I have a 90* on mine for just this reason. My black iron drop has a tee and a 6" drip leg. I screwed the valve into the tee which is just above the top of the dryer. The flex line goes from the valve down to the 90. Easy.


----------



## rvegab00 (Sep 29, 2009)

cool. I don't understand why dry mfgs don't do this from the factory...seems like it is much safer since it allows the flex line room to bend since most people have WALLS behind their dryers

Thanks guys I'll be getting a 90 degree elbow for that dryer connection.


----------



## Scuba_Dave (Jan 16, 2009)

My last house had T's installed instead of 90's
Reason I was told is it allows water to drop down & not enter the 90
Not sure if that is true
But my last house w/gas had T's at stove, heating system & WH


----------



## COLDIRON (Mar 15, 2009)

Yes the Ts, on the WH, Dryer, Heaters, and most all gas appliances are called drip legs if there's condensation or other forms of water in the gas system it would drop to the lowest spot and allow the gas to enter the appliance.


----------



## Clutchcargo (Mar 31, 2007)

My dryer was connected directly to black pipe. When I took apart the connection to the drier there was a lot of dirt at the bottom of the fitting. 
I did the same as posted above, I added a valve and T fitting a little higher up with a 3" drip leg and ran the flexible pipe to that. The T not only collects condensate but any crap that might be flying through the system.


----------



## COLDIRON (Mar 15, 2009)

Clutchcargo said:


> My dryer was connected directly to black pipe. When I took apart the connection to the drier there was a lot of dirt at the bottom of the fitting.
> I did the same as posted above, I added a valve and T fitting a little higher up with a 3" drip leg and ran the flexible pipe to that. The T not only collects condensate but any crap that might be flying through the system.
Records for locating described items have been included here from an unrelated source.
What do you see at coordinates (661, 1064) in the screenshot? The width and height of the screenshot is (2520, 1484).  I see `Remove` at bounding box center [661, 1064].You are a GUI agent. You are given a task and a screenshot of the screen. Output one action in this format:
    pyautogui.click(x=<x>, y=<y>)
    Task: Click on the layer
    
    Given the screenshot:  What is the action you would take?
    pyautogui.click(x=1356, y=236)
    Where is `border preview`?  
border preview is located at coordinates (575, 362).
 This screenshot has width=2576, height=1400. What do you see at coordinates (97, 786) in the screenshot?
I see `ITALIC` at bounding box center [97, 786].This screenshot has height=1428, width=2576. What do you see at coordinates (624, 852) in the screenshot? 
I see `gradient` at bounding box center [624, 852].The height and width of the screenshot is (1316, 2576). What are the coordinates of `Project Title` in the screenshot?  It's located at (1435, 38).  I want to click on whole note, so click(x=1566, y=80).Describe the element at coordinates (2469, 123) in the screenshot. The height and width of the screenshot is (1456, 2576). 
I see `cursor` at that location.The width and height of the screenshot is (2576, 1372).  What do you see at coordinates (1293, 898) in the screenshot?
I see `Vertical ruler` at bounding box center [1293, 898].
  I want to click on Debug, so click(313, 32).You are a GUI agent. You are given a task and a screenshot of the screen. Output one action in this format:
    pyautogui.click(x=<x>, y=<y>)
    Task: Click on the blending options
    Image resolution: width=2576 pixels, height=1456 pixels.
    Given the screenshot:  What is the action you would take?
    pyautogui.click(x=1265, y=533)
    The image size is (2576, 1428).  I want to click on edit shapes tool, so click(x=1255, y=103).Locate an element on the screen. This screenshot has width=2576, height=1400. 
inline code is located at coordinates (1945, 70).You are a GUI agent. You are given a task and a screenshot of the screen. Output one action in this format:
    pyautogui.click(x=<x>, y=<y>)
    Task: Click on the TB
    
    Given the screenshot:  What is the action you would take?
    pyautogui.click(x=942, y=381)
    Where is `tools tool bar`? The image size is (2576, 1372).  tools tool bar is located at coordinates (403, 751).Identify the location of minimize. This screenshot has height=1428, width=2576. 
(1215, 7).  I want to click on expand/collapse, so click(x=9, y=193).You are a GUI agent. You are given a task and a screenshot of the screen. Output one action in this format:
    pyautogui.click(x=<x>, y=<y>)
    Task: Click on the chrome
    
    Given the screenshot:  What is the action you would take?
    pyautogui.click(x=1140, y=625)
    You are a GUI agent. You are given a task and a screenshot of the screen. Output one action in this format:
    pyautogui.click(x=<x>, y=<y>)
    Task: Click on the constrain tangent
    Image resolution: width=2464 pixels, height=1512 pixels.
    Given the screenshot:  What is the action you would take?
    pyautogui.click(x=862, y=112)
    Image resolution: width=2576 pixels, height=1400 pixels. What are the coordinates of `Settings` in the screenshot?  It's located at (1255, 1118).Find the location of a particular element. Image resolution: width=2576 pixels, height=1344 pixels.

Well said Clutch:thumbsup::thumbsup:


----------



## ChrisOwen (Sep 5, 2021)

RoyalAcresRod said:


> Absolutely. Use a 90, and a valve.


Could you be more specific about the 90 please? I googled 90 gas fittings, and I got a plethora of choices, one of which would work I am sure, but I'm worried about the threads. Thank you


----------



## jmon (Nov 5, 2012)

ChrisOwen said:


> Could you be more specific about the 90 please? I googled 90 gas fittings, and I got a plethora of choices, one of which would work I am sure, but I'm worried about the threads. Thank you


Welcome to the forums Chris.

When searching and replying to threads, check the date in the the first line. This one is from Dec 2009, 12 years ago. Nothing wrong with that, but the original poster has probably found a solution by now so you may not get any answer/feed back from your question.


----------



## Clutchcargo (Mar 31, 2007)

ChrisOwen said:


> Could you be more specific about the 90 please? I googled 90 gas fittings, and I got a plethora of choices, one of which would work I am sure, but I'm worried about the threads. Thank you


Black iron 90°


----------